Unexpectedly seeing a much-loved friend who’s wandered out of my life, while I’m out and about, brings back welcome memories.

The poem, “The Luxury to apprehend”, by Emily Dickinson, teaches me more about this kind of encounter.

And it expands my thinking, and the feelings that go with thoughts, of family and friends lost in death, or because of geographic changes.

The Luxury to apprehend

The Luxury ‘twould be

To look at thee a single time

An Epicure of me

In whatsoever presence makes

Till for a further food

I scarcely recollect to starve

So first am I supplied.


The Luxury to meditate

The Luxury it was

To banquet on thy Countenance

A sumptuousness supplies

To plainer Days whose Table, far

As Certainty can see

Is laden with a single Crumb —

The Consciousness of thee —

This is a complex poem that can be discussed for a long time if you enjoy that sort of thing. Anyone grieving after a death; or, who misses someone whose path has taken them elsewhere, is described here. This particular poem is among those I count as old friends.  Reading it brings back a memory I cherish of the early days of a friendship with Margaret Freeman, who introduced the poem’s marvels and helped me to understand it, several years ago.

The moment I attributed the word “luxury” to the thoughts I have (“The Luxury ‘twould be/To look at thee a single time”) for my deceased daughter, I was strongly attracted to the riddle.

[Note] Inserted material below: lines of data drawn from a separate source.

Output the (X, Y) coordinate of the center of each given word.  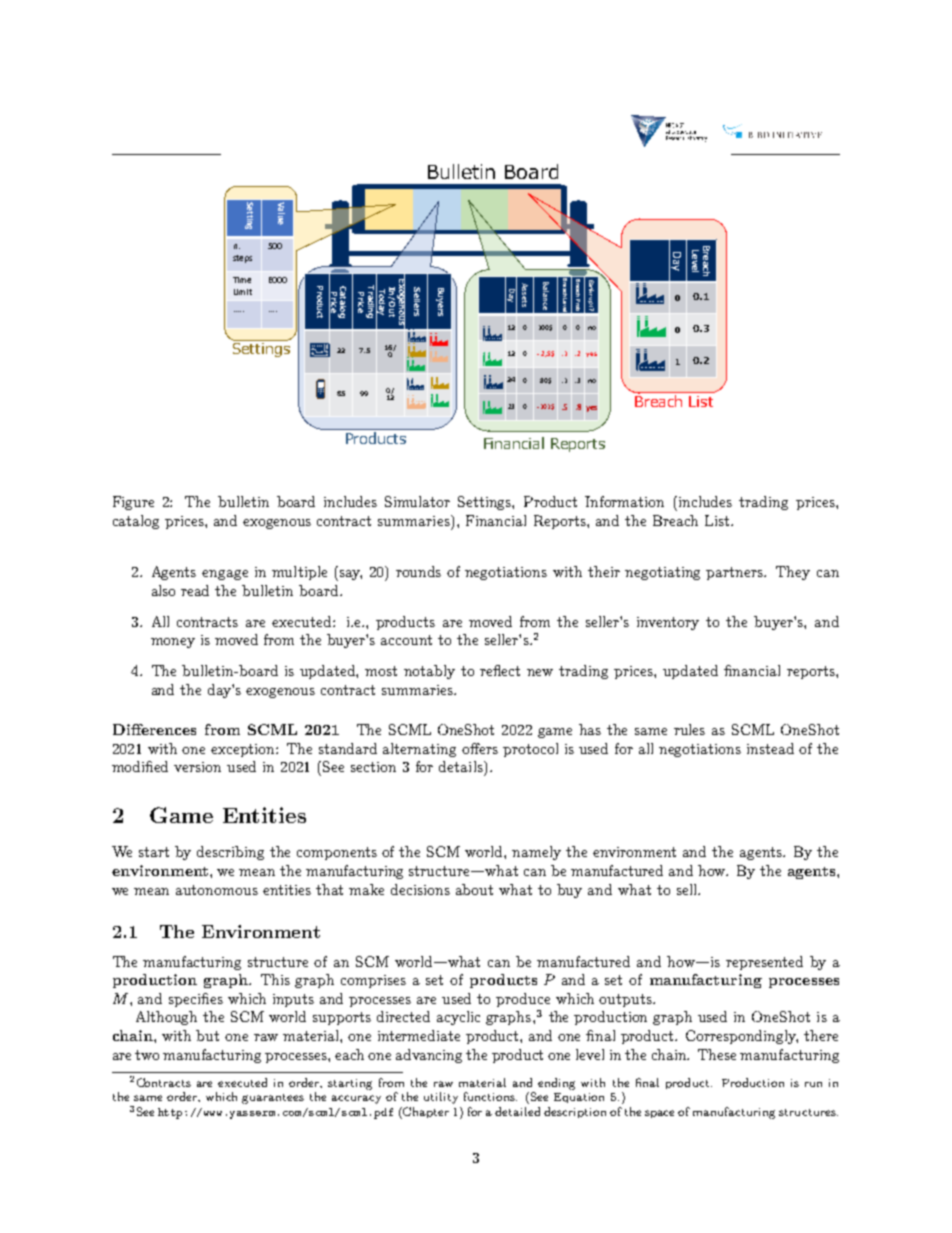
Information (624, 501)
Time (242, 280)
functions (490, 1096)
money (173, 643)
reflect (500, 670)
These (717, 1054)
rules (689, 729)
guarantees (273, 1099)
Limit (243, 292)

The poem suggests what every bereaved parent knows: Now that I’ve known one so cherished, I am more discerning about (and, eventually more interested in) other kinds of people. The dead child has made “An Epicure of me”.  

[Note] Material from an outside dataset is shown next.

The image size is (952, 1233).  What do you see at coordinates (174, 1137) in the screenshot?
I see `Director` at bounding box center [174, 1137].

Whatever is happening, “in whatsoever presence makes” in my life, ultimately, “I scarcely recollect to starve” for anything more, because now that she has been in my life it is a new “Luxury to Meditate…To banquet on thy Countenance”.  True, compared with the living person, memory is a “…single Crumb —”.  Still, the “banquet” of having had her in my life is “a sumptuousness (that) supplies/To (these) plainer days”.